|The Frankfurt-Tipp rating:|
|Production country:||USA 2013|
|Running time:||Approx. 100 min.|
Although he has published nearly 60 books in the last thirty-nine years and sold nearly 400 million copies of them, Stephen King's first novel Carrie is still considered by many of his fans to be among the author's best and most landmark works. And the first film adaptation from 1976 by Brian De Palma is also one of the few Stephen King adaptations that can be called truly successful. After an unnecessary sequel from 1999 and a weak TV remake from 2002, director Kimberly Peirce (Boys don`t cry) has now taken on the material again.
The story she has hardly changed. At the center is the outsider Carrie White (Chloë Grace Moretz), who is kept away by her religiously fanatical mother (Julianne Moore) from everything that girls her age actually enjoy. That Carrie is therefore teased and bullied by her classmates in the worst way, her mother blames on the morally corrupt society, which is controlled only by lust and sin. But Carrie isn't just different because of her mother's behavior. She also has telekinetic powers that grow stronger the more humiliation the girl has to endure. When she is asked to prom by heartthrob Tommy Ross (Ansel Elgort), who is actually dating the pretty and popular Sue Snell (Gabrielle Wilde), Carrie initially thinks it's a bad joke. But when the boy assures her he's serious, she can't resist his charms for long. Against her mother's wishes, Carrie says yes and goes to the prom with Tommy - a decision that will end in disaster.
Kimberly Peirce bases her version of the material less on the novel than on De Palma's film adaptation. And therein lies the biggest weakness of what is otherwise a solid adaptation overall. Peirce completely misses the opportunity to create something entirely her own and perhaps focus on aspects of the novel that De Palma neglected. Instead, it invokes inevitable comparisons to the first film adaptation that it simply can't stand up to. Peirce also largely misses the opportunity to reinvigorate the story after nearly forty years. The script only deals in passing with the interesting approach of incorporating cyber-bullying into the plot, though surely some more psychologically interesting aspects could have been worked out here.

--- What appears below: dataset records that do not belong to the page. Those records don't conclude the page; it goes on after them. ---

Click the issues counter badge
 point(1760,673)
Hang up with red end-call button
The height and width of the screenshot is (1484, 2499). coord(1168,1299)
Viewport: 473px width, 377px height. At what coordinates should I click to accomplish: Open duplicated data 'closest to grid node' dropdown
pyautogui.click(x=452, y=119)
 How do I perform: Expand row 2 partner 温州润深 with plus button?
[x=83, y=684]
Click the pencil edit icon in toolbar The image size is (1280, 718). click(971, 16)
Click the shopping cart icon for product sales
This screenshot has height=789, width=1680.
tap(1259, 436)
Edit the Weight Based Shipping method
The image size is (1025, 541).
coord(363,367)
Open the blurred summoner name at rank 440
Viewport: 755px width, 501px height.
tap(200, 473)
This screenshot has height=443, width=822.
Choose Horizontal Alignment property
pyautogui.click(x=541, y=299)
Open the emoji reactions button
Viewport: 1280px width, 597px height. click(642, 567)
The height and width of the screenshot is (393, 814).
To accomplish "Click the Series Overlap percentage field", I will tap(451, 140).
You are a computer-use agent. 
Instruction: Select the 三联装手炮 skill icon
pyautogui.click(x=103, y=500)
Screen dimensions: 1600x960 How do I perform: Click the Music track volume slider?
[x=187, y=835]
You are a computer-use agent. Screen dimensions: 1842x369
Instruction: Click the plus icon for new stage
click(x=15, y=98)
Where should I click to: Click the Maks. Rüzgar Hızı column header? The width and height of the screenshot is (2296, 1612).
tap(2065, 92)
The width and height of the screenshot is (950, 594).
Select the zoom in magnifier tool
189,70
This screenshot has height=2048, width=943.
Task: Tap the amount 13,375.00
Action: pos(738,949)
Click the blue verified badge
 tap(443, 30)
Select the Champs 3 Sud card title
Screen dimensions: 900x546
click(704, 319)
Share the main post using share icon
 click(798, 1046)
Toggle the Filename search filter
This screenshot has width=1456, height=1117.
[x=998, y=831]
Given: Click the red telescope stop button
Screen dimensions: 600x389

Craft-wise, the film is fine. The problem here is that this Carrie just isn't scary. For instance, Chloë Grace Moretz, for all her acting talent, is just too cute for this role. She in no way resembles the girl Stephen King describes in his book. And while that may also be true of De Palma's Carrie Sissy Spacek, at least she's perfectly delivered in the role of the somewhat odd outsider. When 2013's Carrie goes berserk and uses her powers to cause death and destruction, Moretz comes across more like an exasperated X-Men and less like a girl driven by rage, hatred, and demonic murderousness. And that, too, just takes away from the horror inherent in King's great book. Really only Julianne Moore is convincing here, delivering a frighteningly good performance as a woman driven by religious fanaticism. It is she, then, who in the end manages to just barely help the film out of mediocrity.
Because even though Kimberly Peirce has directed a fairly entertaining film, her version simply lacks all the things that made De Palma's adaptation so successful. Not only does the 2013 version have significantly less blood to offer, and even the shower sequence at the beginning has been stripped of all its intensity in favor of political correctness (and not necessarily because of the lack of bare breasts). No, even an iconic scene like the ending of De Palma's film is completely absent here. It's nice to look at, and pleasantly suspenseful at moments. But this Carrie is unfortunately not really devilishly good. And therefore: really only worth seeing for younger horror fans who don't know De Palma's film!